___ TEXTAUSZUG ___

Zunächst muss ich subjektiv sagen: ich bin ein Bewunderer von Stefan Zweigs
Werken. Seine Sprache ist bilderreich und ausdrucksvoll. Er schreibt packend und
fesselnd. Dies gilt auch für die vorliegende, bereits 1935 erschienene
Biographie über die schottische Königin Maria Stuart. Spannend wird der
Lebens- und Leidensweg dieser so umstrittenen Persönlichkeit dargestellt, wobei
Zweig leider die Position der britischen Königin und Gegenspielerin Elisabeth
I. nicht genug würdigt. Elisabeth I. scheint als kalte Frau, die Maria eiskalt
in die Falle laufen lässt. Zwar bilanziert auch Zweig am Ende seiner Biographie
treffend: "Moral und Politik gehen besondere Wege. Immer beurteilt man
darum ein Ereignis von völlig verschiedenen Ebenen, je nachdem, ob man es vom
Standpunkt der Humanität oder dem des politischen Vorteils wertet. Moralisch
bleibt die Hinrichtung Maria Stuarts ein völlig unentschuldbarer Akt: wider
alles Völkerrecht hatte man mitten im Frieden die Nachbarkönigin festgehalten,
heimlich eine Schlinge gedreht und ihr auf perfidete Weise in die Hände
gespielt. Aber ebensowenig läßt sich leugnen, daß vom staatspolitischen
Standpunkt gesehen, die Beseitigung Maria Stuarts für England eine richtige
Maßnahme war. Denn in der Politik entscheidet - ledier! - nicht das Recht einer
Maßnahme, sondern der Erfolg. Und bei der Hinrichtung Maria Stuarts billigt der
Erfolg im politischen Sinne nachträglich den Mord, denn er schaft England und
seiner Königin nicht Unruhe, sondern Ruhe."

___

### AUFGABENSTELLUNG
Geben Sie den folgenden Satz aus dem Textauszug auf Englisch wieder: „Dies gilt auch für die vorliegende, bereits 1935 erschienene Biographie über die schottische Königin Maria Stuart.“ Stützen Sie sich ausschließlich auf den Textauszug.

___ GEGEBENE DATEN ___

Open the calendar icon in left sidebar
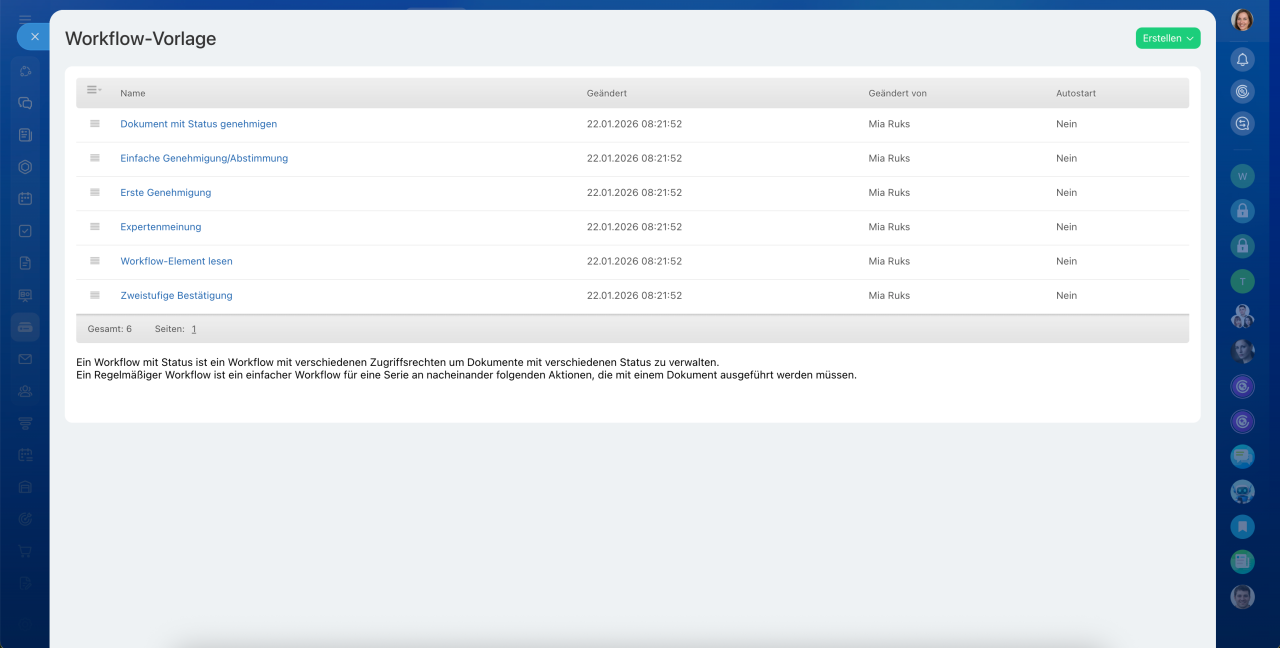 click(x=25, y=199)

___

### VOLLSTÄNDIGE LÖSUNG
This also applies to the present biography of the Scottish queen Mary Stuart, which was published as early as 1935.